**Goal of the exercise**: Once you have read the entries below, repeat all of them exactly.

The data: Begin

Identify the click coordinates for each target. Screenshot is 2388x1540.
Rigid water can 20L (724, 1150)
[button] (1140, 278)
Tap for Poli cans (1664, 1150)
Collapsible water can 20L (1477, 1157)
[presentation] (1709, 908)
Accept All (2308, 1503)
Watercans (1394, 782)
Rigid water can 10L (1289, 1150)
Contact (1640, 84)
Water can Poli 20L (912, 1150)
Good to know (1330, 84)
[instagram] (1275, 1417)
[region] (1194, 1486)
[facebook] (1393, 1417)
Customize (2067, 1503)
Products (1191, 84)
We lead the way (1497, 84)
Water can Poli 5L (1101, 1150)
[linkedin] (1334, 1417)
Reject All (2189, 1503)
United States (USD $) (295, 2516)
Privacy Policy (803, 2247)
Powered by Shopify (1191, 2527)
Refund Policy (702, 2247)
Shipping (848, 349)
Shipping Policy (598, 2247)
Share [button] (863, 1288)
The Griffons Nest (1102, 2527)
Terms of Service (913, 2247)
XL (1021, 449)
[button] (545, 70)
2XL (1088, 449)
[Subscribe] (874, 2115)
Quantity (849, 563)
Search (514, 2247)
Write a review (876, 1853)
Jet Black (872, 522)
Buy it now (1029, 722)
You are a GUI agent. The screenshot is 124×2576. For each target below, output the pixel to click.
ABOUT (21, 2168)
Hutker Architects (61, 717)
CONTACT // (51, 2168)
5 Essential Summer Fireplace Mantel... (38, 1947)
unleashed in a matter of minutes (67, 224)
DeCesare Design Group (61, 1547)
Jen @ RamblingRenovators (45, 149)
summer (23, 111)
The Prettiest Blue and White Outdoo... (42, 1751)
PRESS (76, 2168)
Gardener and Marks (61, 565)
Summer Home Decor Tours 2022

The data: End

**Result of the exercise**:
Identify the click coordinates for each target. Screenshot is 2388x1540.
Rigid water can 20L (724, 1150)
[button] (1140, 278)
Tap for Poli cans (1664, 1150)
Collapsible water can 20L (1477, 1157)
[presentation] (1709, 908)
Accept All (2308, 1503)
Watercans (1394, 782)
Rigid water can 10L (1289, 1150)
Contact (1640, 84)
Water can Poli 20L (912, 1150)
Good to know (1330, 84)
[instagram] (1275, 1417)
[region] (1194, 1486)
[facebook] (1393, 1417)
Customize (2067, 1503)
Products (1191, 84)
We lead the way (1497, 84)
Water can Poli 5L (1101, 1150)
[linkedin] (1334, 1417)
Reject All (2189, 1503)
United States (USD $) (295, 2516)
Privacy Policy (803, 2247)
Powered by Shopify (1191, 2527)
Refund Policy (702, 2247)
Shipping (848, 349)
Shipping Policy (598, 2247)
Share [button] (863, 1288)
The Griffons Nest (1102, 2527)
Terms of Service (913, 2247)
XL (1021, 449)
[button] (545, 70)
2XL (1088, 449)
[Subscribe] (874, 2115)
Quantity (849, 563)
Search (514, 2247)
Write a review (876, 1853)
Jet Black (872, 522)
Buy it now (1029, 722)
You are a GUI agent. The screenshot is 124×2576. For each target below, output the pixel to click.
ABOUT (21, 2168)
Hutker Architects (61, 717)
CONTACT // (51, 2168)
5 Essential Summer Fireplace Mantel... (38, 1947)
unleashed in a matter of minutes (67, 224)
DeCesare Design Group (61, 1547)
Jen @ RamblingRenovators (45, 149)
summer (23, 111)
The Prettiest Blue and White Outdoo... (42, 1751)
PRESS (76, 2168)
Gardener and Marks (61, 565)
Summer Home Decor Tours 2022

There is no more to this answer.